33 comments
  • canyon2897d

    Hey folks, I'm on the Gemma team, we released new model(s) just recently, and I saw many questions here about function calling. We just published the docs to detail this more. In short Gemma3's prompted instruction following is quite good for the larger models and that's how you use the feature.

    You don't need to take our word for it! We were waiting for an external and independent validation from the Berkeley team, and they just published their results. You can use their metrics to get a rough sense of performance, and of course try it out yourself in AIstudio or locally with your own prompts.

    https://gorilla.cs.berkeley.edu/leaderboard.html

    Hope you all enjoy the models!

    • brianjking6d

      Thanks, Gemma is fantastic and that it supports function calling is great.

    • chadash4d

      so if i'm reading this correctly, it's essentially prompt engineering here and there's no guarantee for the output. Why not enforce a guaranteed output structure by restricting the allowed logits at each step (e.g. what outlines library does)?

      • canyon2894d

        So in short there's no guarantee for any output from any LLM whether its Gemma or any other (ignoring some details like setting a random seed or parameters like temperature to 0). Like you mentioned though libraries like outlines can constrain the output, whereas hosted models often already include this in their API, but they can do so because its a model + some server side code.

        With Gemma, or any open model, you can use the open libraries in conjunction to get what you want. Some inference frameworks like Ollama include structured output as part of their functionality.

        But you mentioned all of this already in your question so I feel like I'm missing something. Let me know!

        But I think you already mentioned all this in your response so I might be missing the question?

        • programmarchy3d

          With OpenAI models, my understanding is that token output is restricted so that each next token must conform to the specified grammar (ie json schema) so you’re guaranteed to get either a function call or an error.

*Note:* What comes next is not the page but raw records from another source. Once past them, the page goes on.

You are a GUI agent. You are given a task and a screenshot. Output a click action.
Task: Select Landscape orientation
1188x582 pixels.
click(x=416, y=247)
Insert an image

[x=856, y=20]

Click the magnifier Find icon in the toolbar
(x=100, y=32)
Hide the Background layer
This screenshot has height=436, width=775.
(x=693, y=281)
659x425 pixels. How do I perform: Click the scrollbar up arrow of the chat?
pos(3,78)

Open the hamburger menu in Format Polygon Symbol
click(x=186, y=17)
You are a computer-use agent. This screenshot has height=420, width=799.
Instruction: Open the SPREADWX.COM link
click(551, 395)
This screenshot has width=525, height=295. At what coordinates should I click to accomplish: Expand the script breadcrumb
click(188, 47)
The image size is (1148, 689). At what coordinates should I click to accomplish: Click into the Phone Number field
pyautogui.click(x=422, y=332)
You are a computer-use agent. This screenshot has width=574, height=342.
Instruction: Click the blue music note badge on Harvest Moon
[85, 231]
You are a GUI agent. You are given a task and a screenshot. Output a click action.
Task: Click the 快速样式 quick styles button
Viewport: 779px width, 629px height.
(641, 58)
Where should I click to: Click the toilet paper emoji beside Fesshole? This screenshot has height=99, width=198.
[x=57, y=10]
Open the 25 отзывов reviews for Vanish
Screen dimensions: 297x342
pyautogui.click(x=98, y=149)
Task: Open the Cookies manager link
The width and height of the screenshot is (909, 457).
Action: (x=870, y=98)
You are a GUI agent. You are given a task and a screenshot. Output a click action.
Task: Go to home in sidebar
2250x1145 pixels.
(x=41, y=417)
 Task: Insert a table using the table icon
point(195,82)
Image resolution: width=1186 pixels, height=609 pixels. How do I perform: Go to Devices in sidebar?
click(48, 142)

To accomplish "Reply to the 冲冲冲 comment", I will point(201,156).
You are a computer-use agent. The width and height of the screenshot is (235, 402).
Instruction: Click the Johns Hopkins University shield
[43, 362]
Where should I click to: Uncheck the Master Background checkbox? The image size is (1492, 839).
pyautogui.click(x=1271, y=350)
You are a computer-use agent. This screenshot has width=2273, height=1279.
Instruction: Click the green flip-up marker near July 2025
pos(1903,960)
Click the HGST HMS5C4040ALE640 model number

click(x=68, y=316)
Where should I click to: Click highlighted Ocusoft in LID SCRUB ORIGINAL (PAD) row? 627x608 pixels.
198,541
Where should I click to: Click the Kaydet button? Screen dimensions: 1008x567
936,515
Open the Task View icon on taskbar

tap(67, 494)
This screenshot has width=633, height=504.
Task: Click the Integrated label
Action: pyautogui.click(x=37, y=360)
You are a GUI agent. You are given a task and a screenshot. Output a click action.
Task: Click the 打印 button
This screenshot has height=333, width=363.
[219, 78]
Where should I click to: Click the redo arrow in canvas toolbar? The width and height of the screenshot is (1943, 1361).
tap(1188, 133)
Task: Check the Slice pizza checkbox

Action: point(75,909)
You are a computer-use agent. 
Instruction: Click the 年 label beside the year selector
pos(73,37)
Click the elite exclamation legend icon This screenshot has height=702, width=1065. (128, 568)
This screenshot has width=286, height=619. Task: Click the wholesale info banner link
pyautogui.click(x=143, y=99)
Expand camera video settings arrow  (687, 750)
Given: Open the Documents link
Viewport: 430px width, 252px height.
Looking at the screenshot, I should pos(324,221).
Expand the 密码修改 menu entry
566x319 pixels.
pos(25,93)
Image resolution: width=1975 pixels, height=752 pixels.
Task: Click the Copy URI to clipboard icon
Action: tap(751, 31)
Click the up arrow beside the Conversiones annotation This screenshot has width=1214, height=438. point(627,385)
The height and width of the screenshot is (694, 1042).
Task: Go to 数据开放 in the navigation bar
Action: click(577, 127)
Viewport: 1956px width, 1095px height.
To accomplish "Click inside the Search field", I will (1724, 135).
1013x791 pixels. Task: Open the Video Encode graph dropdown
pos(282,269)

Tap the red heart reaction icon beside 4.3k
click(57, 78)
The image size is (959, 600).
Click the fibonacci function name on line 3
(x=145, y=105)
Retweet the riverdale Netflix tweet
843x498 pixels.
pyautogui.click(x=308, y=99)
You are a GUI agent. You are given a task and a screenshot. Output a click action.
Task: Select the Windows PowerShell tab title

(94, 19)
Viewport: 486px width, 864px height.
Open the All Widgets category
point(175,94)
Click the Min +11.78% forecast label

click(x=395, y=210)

          Edit: per simonw’s sibling comment, ollama also has this feature.

          • canyon2893d

            Ah, There's a distinction here with model vs model framework. The ollama inference framework supports token output restriction. Gemma in AI Studio also does, as does Gemini, there's a toggle in the right hand panel, but that's because both those models are being served in the API where the functionality is present in the server.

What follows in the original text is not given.